Other than that its a 15th-century settlement on the narrow Owenass river (River of the Falls in Irish) with an encampment on its banks at Irishtown. Overlooking this valley with its trees and wildlife was a small church called Kilmongan (Ivy Chapel) which was closed by the Penal Laws in 1640.

The Religious Society of Friends (the Quakers) came in 1657 led by William Edmundson. They saw a future for this settlement and built it into a town, which was to grow to eight thousand people, with twenty-seven industries which included breweries, a distillery, woollen mills, cotton, tanneries and glass. It was a boom town in the late 19th century.

One of its earliest Quaker settlers (ca. 1680), was Richard Jackson, who, with his brother Anthony, had been convinced of Quakerism in Eccleston, Lancashire, England by the missionaries George Fox and Edmundson. Richard's older brother Anthony settled in Oldcastle in County Meath at about the same time that Richard and his wife, Margaret Keete, came to Mountmellick. A possible son of Richard's named Nicholas, who had been born in Lancashire, married an Anne Mann in Mountmellick in about 1702. (Descendants of Nicholas and Anne came to New Garden Township in Chester County Pennsylvania, USA in the 1710s. Nicholas uncle, Anthony's son Isaac, also emigrated late in life to New Garden township in 1725, and settled in an area the family later called Harmony Grove, just outside present day New Garden. The house his grandson built still stands there, and is a Pennsylvania Historical site as it was used as a way station on the Underground Railroad during the civil war by Jackson descendants. Isaac sired a long line of Quaker families down to William Miller Jones (b. Philadelphia, 1852) who converted to Catholicism and hyphenated his middle and last names as Miller-Jones. His heirs continue to the present day with the Miller-Jones surname.

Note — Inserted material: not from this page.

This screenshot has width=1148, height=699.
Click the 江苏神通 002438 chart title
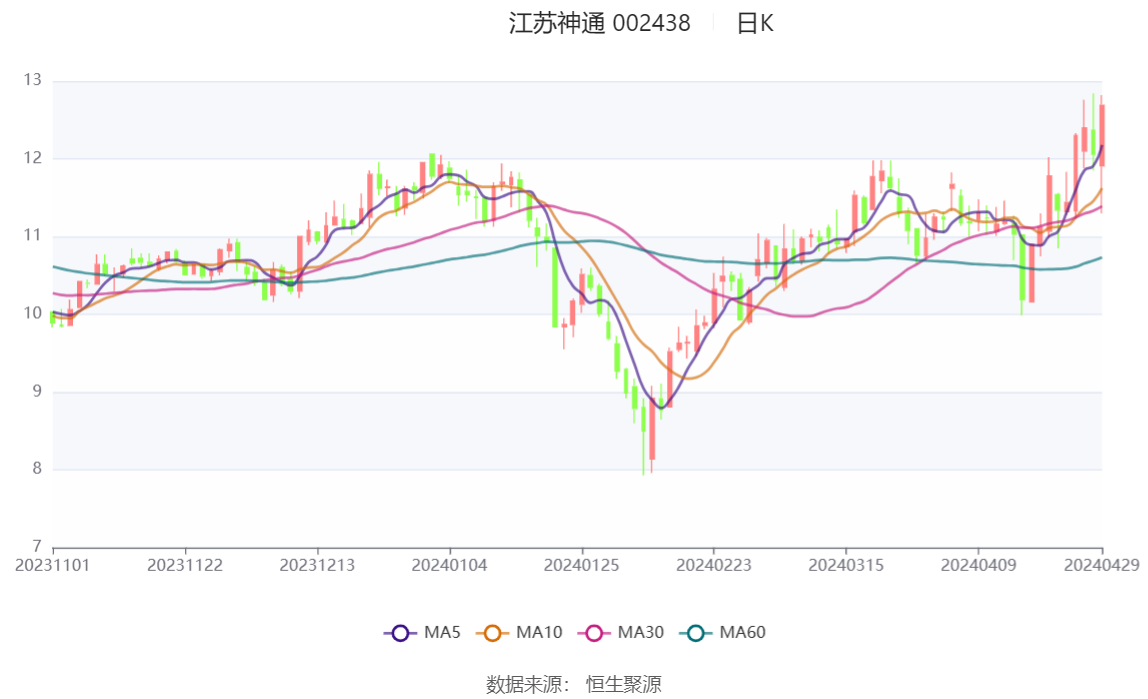coord(599,24)
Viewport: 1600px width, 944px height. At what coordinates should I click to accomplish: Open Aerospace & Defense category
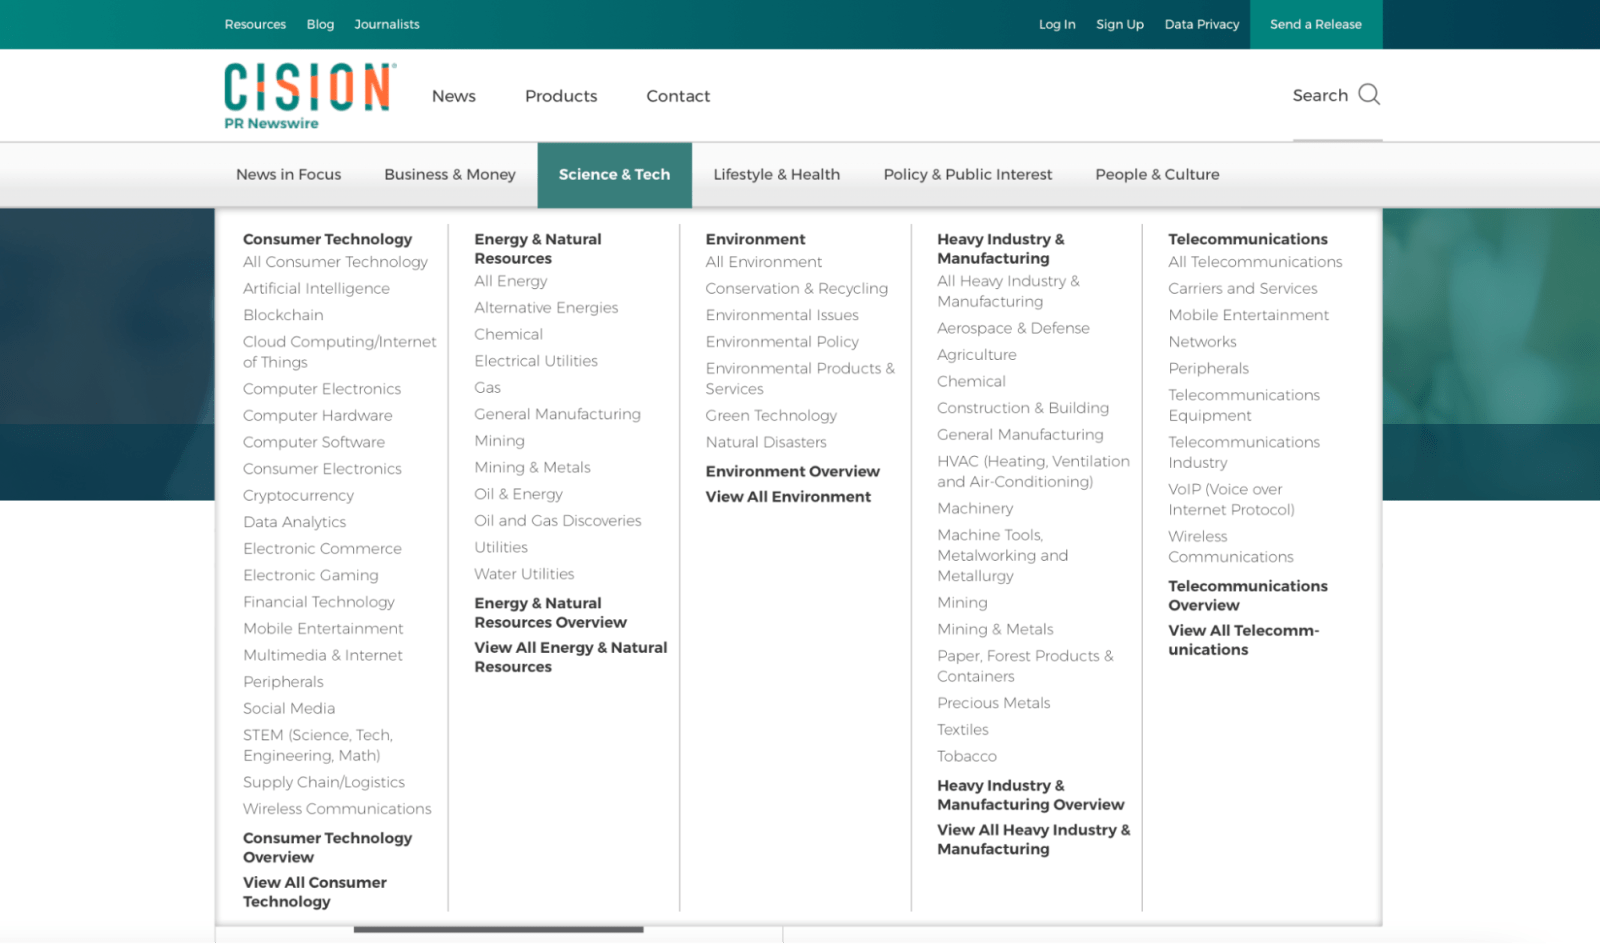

This Jackson family had originated in the village of Eske in the East Riding of Yorkshire in the early 16th century. The family prospered, in part due to fortuitous 16th- and 17th-century marriages into the prominent Todd, Frobisher and Hildyard families in Yorkshire. One son of the Jackson marriage to Ursula Hildyard was an earlier Anthony, who was in service to both Charles I and Charles II, and who was imprisoned for a time in the Tower of London during the Cromwellian era. He became Sir Anthony when, escaping, he went to the Netherlands to the court-in-exile of Charles II, and was knighted there by the king just prior to the Restoration. His sons included the above-mentioned Richard and Anthony, who had sided with Cromwell. Sir Anthony died in about 1666 and is entombed under the floor of the round tower of the Temple Church in the Inner Temple in London.)

There is still a Quaker population in the town, and a Friends meeting house. The town has numerous examples of Georgian architecture and one of the finest examples of a Georgian square in Ireland.